Autoimmune lymphoproliferative syndrome: analysis of 1 pedigree and review of literature
10.3760/cma.j.cn115356-20211204-00278
- VernacularTitle:自身免疫性淋巴细胞增殖综合征1例家系分析并文献复习
- Author:
Jianghua LIU
1
;
Wei LIU
;
Yange LI
Author Information
1. 郑州大学附属儿童医院 河南省儿童医院 郑州儿童医院血液肿瘤科,郑州 450000
- Keywords:
Autoimmune lymphoproliferative syndrome;
FAS gene;
Diagnosis;
Treatment
- From:
Journal of Leukemia & Lymphoma
2022;31(12):738-741
- CountryChina
- Language:Chinese
-
Abstract:
Objective:To improve the understanding of autoimmune lymphoproliferative syndrome (ALPS).Methods:The clinical data of the proband and his family members in Children's Hospital Affiliated to Zhengzhou University in August 2018 were retrospectively analyzed, and the peripheral blood DNA of the proband, his parents and siblings was extracted. High-throughput next-generation sequencing was used to make gene analysis and validation. Phenotype and genotype of them were also analyzed. Relevant literature was reviewed.Results:The proband was a 1-year and 1-month old boy with hemolytic anemia, thrombocytopenia and splenomegaly as the main manifestations. The double negative T cells and the Vitamin B 12 of the proband were significantly increased and the autoantibodies were positive.

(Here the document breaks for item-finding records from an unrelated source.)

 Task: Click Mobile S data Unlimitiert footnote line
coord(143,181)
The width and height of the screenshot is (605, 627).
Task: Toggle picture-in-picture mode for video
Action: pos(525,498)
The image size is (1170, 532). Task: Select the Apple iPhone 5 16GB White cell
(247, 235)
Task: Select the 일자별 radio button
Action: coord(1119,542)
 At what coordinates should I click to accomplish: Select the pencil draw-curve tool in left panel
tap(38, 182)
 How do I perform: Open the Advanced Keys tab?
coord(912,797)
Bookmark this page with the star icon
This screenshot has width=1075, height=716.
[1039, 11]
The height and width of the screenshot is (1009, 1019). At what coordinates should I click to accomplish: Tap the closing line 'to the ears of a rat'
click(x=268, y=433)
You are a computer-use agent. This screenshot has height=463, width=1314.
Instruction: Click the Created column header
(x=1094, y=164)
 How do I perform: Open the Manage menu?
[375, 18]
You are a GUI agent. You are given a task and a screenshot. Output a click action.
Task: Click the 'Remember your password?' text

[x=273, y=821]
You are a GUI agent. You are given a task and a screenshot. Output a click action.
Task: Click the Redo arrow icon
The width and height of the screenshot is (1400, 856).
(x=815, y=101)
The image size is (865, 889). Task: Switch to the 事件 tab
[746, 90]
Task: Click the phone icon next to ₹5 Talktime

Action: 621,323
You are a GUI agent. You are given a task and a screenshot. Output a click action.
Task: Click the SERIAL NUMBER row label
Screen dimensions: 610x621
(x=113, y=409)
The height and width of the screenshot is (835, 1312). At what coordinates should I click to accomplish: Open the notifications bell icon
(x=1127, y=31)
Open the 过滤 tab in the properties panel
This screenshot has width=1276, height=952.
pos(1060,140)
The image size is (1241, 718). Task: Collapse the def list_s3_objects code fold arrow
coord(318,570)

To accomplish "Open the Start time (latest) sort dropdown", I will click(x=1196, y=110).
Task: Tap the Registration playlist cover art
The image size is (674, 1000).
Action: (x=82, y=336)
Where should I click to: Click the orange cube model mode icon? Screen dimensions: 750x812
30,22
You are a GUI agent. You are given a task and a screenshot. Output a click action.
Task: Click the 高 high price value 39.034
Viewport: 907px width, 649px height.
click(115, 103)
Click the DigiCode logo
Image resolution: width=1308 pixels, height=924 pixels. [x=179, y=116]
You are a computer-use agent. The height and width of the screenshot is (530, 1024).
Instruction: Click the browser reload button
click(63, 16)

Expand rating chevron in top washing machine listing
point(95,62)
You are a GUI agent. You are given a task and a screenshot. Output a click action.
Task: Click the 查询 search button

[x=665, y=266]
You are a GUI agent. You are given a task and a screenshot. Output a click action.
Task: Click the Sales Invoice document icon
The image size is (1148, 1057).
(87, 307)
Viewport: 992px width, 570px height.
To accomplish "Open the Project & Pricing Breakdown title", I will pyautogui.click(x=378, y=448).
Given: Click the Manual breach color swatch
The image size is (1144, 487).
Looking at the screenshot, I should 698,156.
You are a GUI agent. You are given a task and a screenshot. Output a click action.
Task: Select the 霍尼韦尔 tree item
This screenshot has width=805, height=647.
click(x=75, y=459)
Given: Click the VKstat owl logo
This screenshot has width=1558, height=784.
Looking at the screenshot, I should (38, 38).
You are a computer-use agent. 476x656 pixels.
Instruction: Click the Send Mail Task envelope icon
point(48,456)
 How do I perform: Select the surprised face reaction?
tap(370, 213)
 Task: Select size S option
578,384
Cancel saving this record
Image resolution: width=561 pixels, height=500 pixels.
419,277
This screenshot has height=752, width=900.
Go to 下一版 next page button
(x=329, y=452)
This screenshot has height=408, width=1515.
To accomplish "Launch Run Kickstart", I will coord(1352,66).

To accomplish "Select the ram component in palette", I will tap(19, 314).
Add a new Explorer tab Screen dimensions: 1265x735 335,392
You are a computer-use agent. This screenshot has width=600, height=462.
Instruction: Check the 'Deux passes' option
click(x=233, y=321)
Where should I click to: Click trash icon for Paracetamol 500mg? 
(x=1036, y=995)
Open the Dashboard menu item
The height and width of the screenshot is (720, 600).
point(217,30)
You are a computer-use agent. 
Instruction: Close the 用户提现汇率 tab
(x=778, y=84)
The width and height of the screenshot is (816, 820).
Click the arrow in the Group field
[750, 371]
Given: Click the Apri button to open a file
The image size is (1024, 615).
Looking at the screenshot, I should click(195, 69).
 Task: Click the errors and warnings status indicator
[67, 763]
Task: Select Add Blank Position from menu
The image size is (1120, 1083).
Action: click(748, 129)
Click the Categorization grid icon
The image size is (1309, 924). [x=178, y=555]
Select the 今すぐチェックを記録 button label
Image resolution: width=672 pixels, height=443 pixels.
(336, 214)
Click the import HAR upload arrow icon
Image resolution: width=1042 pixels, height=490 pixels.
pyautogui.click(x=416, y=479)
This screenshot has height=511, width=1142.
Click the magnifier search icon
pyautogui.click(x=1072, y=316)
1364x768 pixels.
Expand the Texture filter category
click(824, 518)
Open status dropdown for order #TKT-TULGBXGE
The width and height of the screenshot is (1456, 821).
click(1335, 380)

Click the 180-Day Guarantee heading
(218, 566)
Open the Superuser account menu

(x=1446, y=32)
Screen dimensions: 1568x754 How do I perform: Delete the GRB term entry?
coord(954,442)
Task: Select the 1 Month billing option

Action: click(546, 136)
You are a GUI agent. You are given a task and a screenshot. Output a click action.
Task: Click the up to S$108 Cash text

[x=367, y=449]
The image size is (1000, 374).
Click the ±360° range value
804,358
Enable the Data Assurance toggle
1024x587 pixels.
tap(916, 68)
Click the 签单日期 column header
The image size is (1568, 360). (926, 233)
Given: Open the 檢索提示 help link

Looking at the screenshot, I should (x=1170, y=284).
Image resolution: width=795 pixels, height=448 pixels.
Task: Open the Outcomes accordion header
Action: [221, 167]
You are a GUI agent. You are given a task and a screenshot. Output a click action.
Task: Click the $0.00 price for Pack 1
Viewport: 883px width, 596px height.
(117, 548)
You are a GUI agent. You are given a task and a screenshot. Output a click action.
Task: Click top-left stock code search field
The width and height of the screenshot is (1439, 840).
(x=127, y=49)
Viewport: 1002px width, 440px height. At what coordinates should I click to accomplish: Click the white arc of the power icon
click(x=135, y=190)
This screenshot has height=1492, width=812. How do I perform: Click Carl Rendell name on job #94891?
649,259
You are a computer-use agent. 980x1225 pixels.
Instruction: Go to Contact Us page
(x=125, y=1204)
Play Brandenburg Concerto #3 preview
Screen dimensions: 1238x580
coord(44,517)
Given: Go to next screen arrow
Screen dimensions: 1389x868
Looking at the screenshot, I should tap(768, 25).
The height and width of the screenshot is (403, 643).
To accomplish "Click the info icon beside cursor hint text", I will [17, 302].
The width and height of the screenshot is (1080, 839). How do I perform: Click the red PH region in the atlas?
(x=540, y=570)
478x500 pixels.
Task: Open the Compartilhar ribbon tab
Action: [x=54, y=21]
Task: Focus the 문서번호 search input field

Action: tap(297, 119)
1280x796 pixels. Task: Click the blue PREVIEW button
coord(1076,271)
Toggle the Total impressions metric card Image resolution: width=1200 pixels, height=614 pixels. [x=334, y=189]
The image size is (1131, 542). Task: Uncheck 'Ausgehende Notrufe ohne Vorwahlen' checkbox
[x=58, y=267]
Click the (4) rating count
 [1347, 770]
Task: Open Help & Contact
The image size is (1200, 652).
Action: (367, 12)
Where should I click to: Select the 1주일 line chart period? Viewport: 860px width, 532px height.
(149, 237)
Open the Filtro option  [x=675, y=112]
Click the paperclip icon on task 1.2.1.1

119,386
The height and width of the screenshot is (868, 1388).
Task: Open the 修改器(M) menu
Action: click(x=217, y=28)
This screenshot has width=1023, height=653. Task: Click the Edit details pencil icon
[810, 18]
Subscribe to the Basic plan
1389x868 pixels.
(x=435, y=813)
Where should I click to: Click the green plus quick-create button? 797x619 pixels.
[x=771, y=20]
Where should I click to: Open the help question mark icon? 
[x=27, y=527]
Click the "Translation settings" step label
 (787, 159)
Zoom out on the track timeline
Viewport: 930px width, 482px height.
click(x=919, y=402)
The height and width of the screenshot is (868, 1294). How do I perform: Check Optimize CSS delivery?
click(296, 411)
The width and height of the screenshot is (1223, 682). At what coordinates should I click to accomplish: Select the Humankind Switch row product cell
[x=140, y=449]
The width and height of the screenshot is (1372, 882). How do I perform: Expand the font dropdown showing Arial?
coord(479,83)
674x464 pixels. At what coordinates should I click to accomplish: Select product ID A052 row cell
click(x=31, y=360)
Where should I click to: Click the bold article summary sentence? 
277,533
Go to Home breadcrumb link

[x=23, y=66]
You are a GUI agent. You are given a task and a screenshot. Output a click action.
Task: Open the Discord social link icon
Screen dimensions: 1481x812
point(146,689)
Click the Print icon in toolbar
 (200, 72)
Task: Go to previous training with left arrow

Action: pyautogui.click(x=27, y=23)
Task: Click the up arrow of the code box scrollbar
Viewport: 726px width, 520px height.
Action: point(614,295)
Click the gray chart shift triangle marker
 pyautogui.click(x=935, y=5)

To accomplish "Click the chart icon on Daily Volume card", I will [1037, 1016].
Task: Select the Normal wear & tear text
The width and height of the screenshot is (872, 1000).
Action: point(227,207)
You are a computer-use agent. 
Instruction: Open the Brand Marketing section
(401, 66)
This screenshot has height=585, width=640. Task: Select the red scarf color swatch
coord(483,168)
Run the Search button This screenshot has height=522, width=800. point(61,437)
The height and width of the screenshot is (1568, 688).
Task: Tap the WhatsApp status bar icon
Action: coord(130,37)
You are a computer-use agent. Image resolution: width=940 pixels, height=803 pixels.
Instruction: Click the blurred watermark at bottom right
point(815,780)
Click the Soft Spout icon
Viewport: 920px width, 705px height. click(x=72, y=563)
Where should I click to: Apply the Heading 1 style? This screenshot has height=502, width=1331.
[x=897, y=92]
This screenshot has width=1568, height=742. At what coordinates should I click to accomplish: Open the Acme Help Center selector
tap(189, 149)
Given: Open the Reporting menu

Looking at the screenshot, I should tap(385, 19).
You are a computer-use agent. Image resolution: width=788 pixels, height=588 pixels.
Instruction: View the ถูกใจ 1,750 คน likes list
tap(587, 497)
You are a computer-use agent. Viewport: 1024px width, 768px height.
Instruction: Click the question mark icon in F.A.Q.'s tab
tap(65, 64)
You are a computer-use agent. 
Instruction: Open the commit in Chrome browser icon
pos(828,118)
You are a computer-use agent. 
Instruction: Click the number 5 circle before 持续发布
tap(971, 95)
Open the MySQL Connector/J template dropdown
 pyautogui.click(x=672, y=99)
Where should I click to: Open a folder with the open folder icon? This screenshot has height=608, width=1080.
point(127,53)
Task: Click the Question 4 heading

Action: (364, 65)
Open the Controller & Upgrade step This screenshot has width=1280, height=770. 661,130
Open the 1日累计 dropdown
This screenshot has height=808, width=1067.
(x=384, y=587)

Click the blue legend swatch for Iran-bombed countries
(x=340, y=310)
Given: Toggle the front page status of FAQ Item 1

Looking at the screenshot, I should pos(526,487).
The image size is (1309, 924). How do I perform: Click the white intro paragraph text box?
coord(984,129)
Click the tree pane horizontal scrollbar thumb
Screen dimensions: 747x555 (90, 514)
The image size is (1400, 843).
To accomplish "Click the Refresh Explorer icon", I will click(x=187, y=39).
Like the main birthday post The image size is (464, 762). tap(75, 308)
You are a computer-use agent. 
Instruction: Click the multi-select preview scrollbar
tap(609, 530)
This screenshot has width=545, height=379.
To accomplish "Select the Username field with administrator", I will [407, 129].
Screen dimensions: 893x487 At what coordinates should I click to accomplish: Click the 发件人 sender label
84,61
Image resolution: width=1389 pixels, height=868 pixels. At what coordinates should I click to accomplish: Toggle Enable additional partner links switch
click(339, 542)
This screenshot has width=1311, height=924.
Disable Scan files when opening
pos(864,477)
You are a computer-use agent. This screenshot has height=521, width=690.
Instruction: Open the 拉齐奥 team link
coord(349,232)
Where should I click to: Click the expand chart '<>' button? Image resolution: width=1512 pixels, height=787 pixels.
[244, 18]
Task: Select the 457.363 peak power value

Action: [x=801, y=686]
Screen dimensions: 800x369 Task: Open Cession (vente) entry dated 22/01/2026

The boy's father had a history of splenomegaly. His elder brother and sister had similar clinical manifestations. The results of next-generation sequencing showed that the FAS gene frameshift mutation (c.648delT) was detected in this boy and his father, elder brother and sister, which was a new mutation. After immunosuppressive treatment, the symptoms of the boy improved and the blood cells increased. Conclusions:The frameshift mutation of FAS gene may be the cause of the disease in this ALPS pedigree. Clinically, it is necessary to consider ALPS for children with unexplained hemocytopenia and hepatosplenomegaly. Double-negative T cells, autoantibodies, Vitamin B 12 should be tested, and high-throughput gene sequencing should be performed if necessary.